Автомобиль не утерял убедительности. Он сделался чересчур убедительным. Даже не просто убедительным — наглядным. А как раз увиденное собственными глазами и представляет наименьший интерес для фантастики.
Нельзя, конечно, сказать, что не представляет интереса совсем. Но минимальный, и притом — при определенных условиях.
Птица была всем известна, но она много веков оставалась героиней фантастики. Воздушный шар был всем известен, но на протяжении примерно восьмидесяти лет фантасты продолжали о нем писать. Да и ракета, которую так любят современные фантасты, многократно всеми видена, если не в натуре, то на картинках.
И все же не следует забывать, что эти известные средства полета служили обычно рассказу о неизвестном, неисследованном, еще не открытом и применение находили не очень обычное. На птицах никто, кроме героев фантастики, не летал, а на воздушном шаре хоть и летали, но не на Луну.
Кроме того, назвать все эти виды транспорта известными и привычными можно лишь относительно. Во всяком случае, фантастика всегда стремилась сделать их как можно менее привычными.
Птиц все видели. Птиц, на которых летал Доминико Гонзалес, не видел никто. Это были особые птицы — с одной лапой как у лебедя, другой как у орла и весьма своеобразными повадками. Обычные птицы, как известно, не летают зимовать на Луну.
Воздушный шар не был новинкой во времена Жюля Верна. Но воздушный шар, на котором совершил свой полет доктор Фергюсон, был новинкой. Он был не примелькавшимся воздушным шаром, а его усовершенствованным потомком.
Современные космонавты летают при помощи многоступенчатых ракет на жидком топливе. Герои современной фантастики предпочитают фотонные ракеты.
История самолета в фантастике тоже достаточно интересна. Когда теория аппаратов тяжелее воздуха была уже создана, а самолет еще не существовал, он был «чудом, в которое мы верим», — вернее, «в которое нам следует верить», поскольку многие в него все равно не верили. Изобразив в романе «Когда спящий проснется» (1898) огромные самолеты, совершающие беспосадочные полеты из Африки в Англию с большим числом пассажиров, Уэллс показал себя по тем временам очень смелым фантастом. Десять лет спустя, в романе «Война в воздухе» (1908), он изобразил самолет заметно скромнее. На этот раз речь у него шла всего лишь об авиэтках, поднимающих в воздух одного-двух человек. Написано это было через пять лет после полета братьев Райт. И все же роман Уэллса сохранил и в этом случае известную меру фантастичности. Ею он был обязан тому, что, хотя самолет уже существовал, он казался сделанным на пределе теоретических возможностей и в его способность к какому-либо совершенствованию по-прежнему не все и не слишком верили. Иными словами, не вера в реальность самолета, а распространенное неверие в его возможности привела его в роман Уэллса.
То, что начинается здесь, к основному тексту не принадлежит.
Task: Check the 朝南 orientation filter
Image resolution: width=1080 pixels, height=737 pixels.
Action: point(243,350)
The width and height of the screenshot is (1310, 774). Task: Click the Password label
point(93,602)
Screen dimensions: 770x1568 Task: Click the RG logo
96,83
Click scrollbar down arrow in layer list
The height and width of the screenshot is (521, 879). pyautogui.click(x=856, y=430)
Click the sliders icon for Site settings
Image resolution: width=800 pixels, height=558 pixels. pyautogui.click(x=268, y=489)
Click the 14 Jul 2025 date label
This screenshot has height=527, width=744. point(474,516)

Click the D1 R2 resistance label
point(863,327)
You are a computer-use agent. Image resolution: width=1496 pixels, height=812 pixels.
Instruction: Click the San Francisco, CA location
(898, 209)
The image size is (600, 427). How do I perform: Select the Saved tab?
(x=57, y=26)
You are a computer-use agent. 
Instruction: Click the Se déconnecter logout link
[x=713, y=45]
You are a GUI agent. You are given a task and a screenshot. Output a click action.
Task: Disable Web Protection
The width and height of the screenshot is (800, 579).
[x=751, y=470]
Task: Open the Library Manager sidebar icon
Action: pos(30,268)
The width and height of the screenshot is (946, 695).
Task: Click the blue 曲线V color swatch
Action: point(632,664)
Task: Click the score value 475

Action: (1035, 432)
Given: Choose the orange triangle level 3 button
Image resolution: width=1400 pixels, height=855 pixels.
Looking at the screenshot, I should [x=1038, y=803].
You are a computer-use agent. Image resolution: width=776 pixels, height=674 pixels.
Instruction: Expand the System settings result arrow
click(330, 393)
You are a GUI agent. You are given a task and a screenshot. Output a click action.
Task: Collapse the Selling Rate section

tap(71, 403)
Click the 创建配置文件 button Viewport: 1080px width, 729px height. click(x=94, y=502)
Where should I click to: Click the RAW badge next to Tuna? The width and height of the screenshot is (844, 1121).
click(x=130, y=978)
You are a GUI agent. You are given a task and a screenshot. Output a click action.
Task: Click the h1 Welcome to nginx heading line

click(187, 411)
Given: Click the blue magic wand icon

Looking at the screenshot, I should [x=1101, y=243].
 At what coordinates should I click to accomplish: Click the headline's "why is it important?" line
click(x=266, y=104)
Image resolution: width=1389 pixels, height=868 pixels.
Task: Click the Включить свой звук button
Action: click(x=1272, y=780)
Это — правило. Фантаст пишет о неизвестном даже тогда, когда речь идет о привычном. В этом смысле он располагает немалыми возможностями. Реалист, как известно, тоже предпочитает открывать непривычное в привычном. Для этого он находит какую-то новую точку зрения. Этот прием — в полном распоряжении фантаста. Однако он вправе еще переделать самый предмет изображения, переконструировать его по своему произволу.
Когда изобретение становится вещью привычной, удобной, многократно увиденной и опробованной и не вызывает ни малейших сомнений ни в существовании своем, ни в возможностях, оно утрачивает интерес для фантаста. Оно занимает его лишь тогда, когда оно ново и с ним можно еще повозиться, улучшая его, перестраивая, находя ему новое и новое применение. Изобретение не бывает слишком плохим для фантаста. Оно бывает для него слишком хорошим.